A new tax affecting the city of Los Angeles has ignited a firestorm of controversy. Unofficially known as "The Mansion Tax" and officially titled Measure ULA, this tax has formally taken effect as of April 1st, 2023. It applies to all real property in the city of Los Angeles. And what is it, you might ask? This tax is a property transfer tax, put on the seller, that is far above the normal rate to which Angelenos are accustomed.

All real property sold in the city of L.A. for above $5 million and below $10 million will endure an additional 4% transfer tax. And all real property sold for $10 million and above will be taxed at 5.5%. For context, the standard transfer tax is just under .5%. You might be wondering about the purpose of these taxes. Measure ULA was established with the intent of these taxes going towards the costs of low-cost housing projects to combat homelessness. As one might imagine, the lead-up to this law being enacted has already tremendously affected the local housing market. Let's take a closer look.

A major sell-off

Reportedly, implementing this new tax is expected to bring in close to $1 billion annually for low-income housing costs. Leading up to the enactment of this change, there has been a flurry of ultra-luxury homes hitting the market. Listing agents were tasked with including aggressive deadlines in the property's descriptions that note the seller's desire to close before April 1st. One $27 million luxury listing in Bel Air even guaranteed a million-dollar additional commission to the agent who finds the buyer and seals the deal prior to the commencement of the tax.

In the short term, there has already been a visible effect on the luxury housing market in the city. Wealthy homeowners and investors are frustrated. But what has yet to be determined is how this new tax will be reflected in dealmaking. Will this new transfer tax likely become a point of negotiation between buyers and sellers of these price points, depending on market conditions? It is possible.

But additionally, it is also likely going to redirect real estate traffic out of the city altogether. Wealth Management reports that Miami, Florida, specifically, has already become a magnet for wealthy homeowners coming from California. With this new tax officially in place, it will directly incentivize buyers who make up this portion of the market to invest their money elsewhere.

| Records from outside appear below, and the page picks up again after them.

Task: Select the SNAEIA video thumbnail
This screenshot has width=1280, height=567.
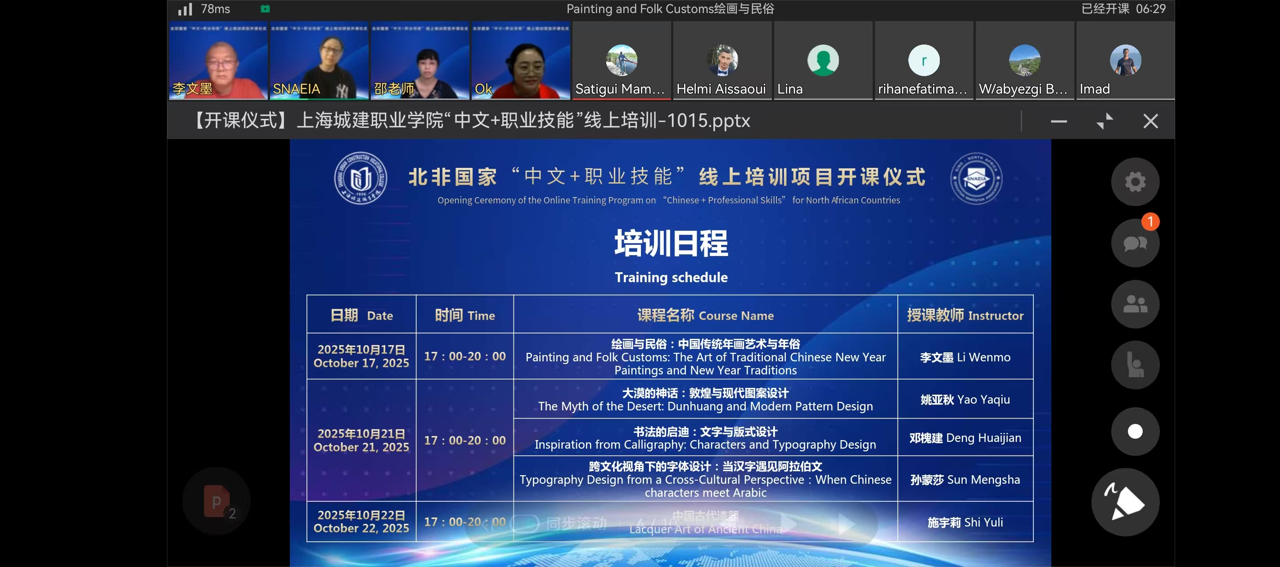Action: [x=319, y=61]
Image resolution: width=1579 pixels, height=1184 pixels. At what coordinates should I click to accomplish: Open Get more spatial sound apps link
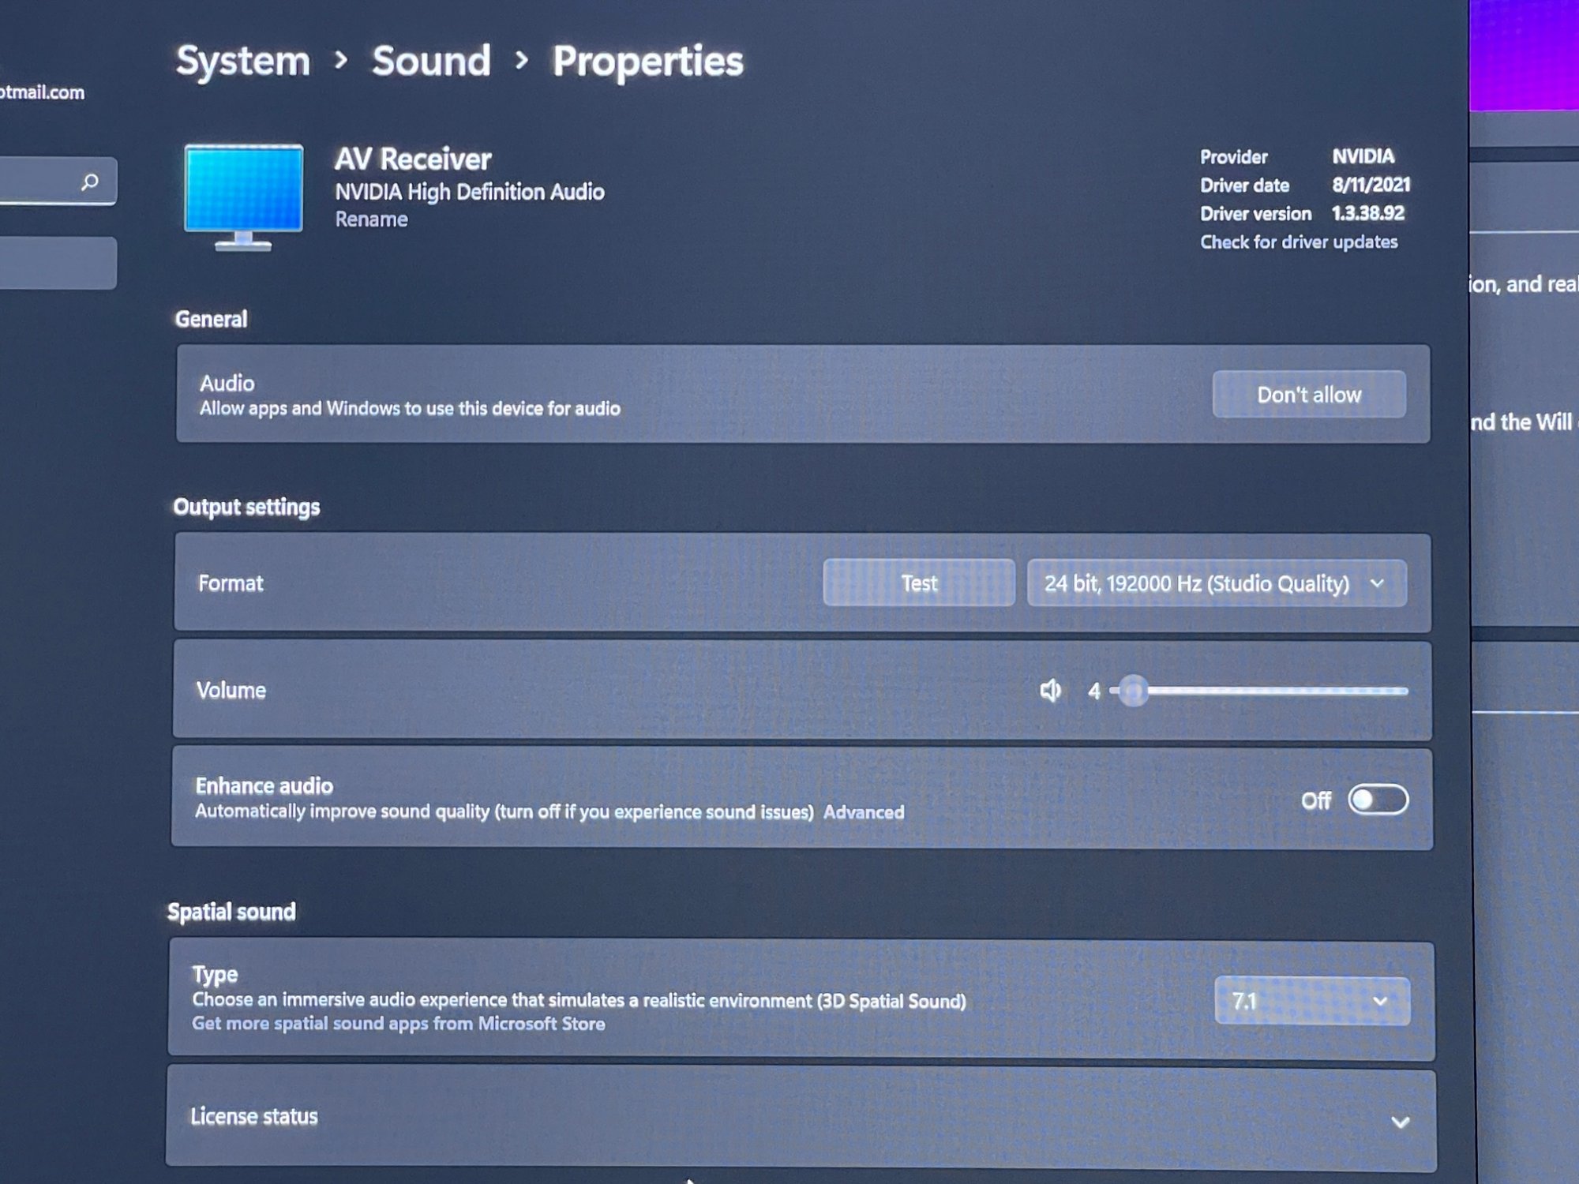click(x=398, y=1024)
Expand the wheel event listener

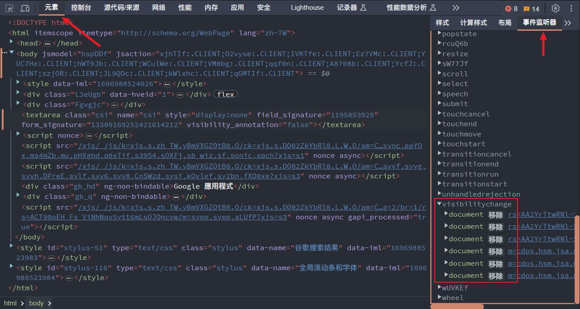click(439, 297)
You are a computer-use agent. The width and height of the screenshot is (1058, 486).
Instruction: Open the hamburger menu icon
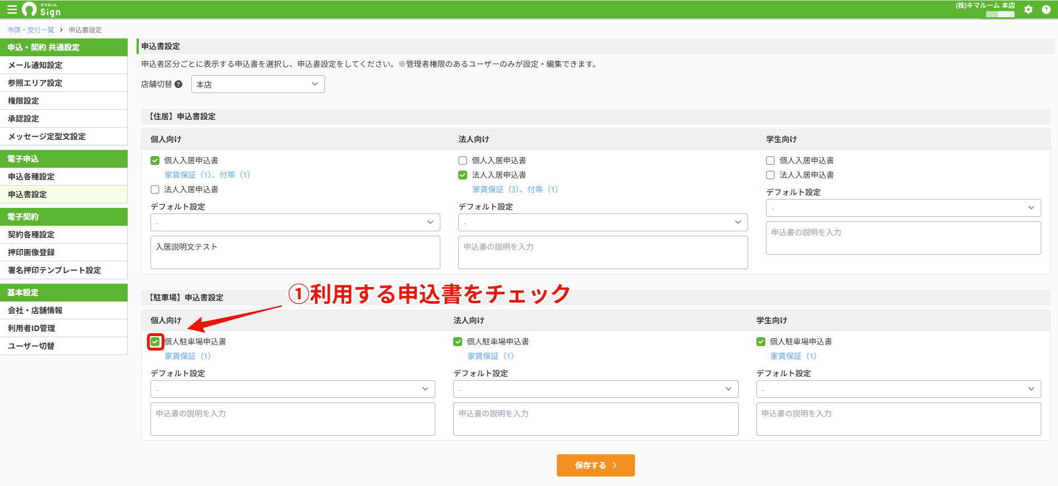12,9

Neighborhood fragmentation

Something many people don't realize about Los Angeles is that many of its iconic hotspots, like West Hollywood, Beverly Hills, and Culver City, are not just sought-after places to live. Many of these are actually incorporated cities of their own, with their own police forces, governments and local legislation. With this new tax now in effect, neighborhoods like Beverly Hills, which are not part of the city of L.A., but are part of L.A. county, will be considered even more valuable, as homes here are not affected by this new transfer tax. 

While Santa Monica passed its version of this legislation with a transfer tax of 5.7% on properties sold above $8 million, neighborhoods like Beverly Hills and West Hollywood, areas full of homes at this price point, will likely see even greater competition from buyers and long-term appreciation. Although this law has just taken effect, it is also likely that builders and developers will move some of their luxury homebuilding work away from areas like the Hollywood Hills and Bel Air and prioritize projects in Beverly Hills and West Hollywood. Ultimately, only time will tell if this tax was a good decision for the economic and cultural well-being of Los Angeles.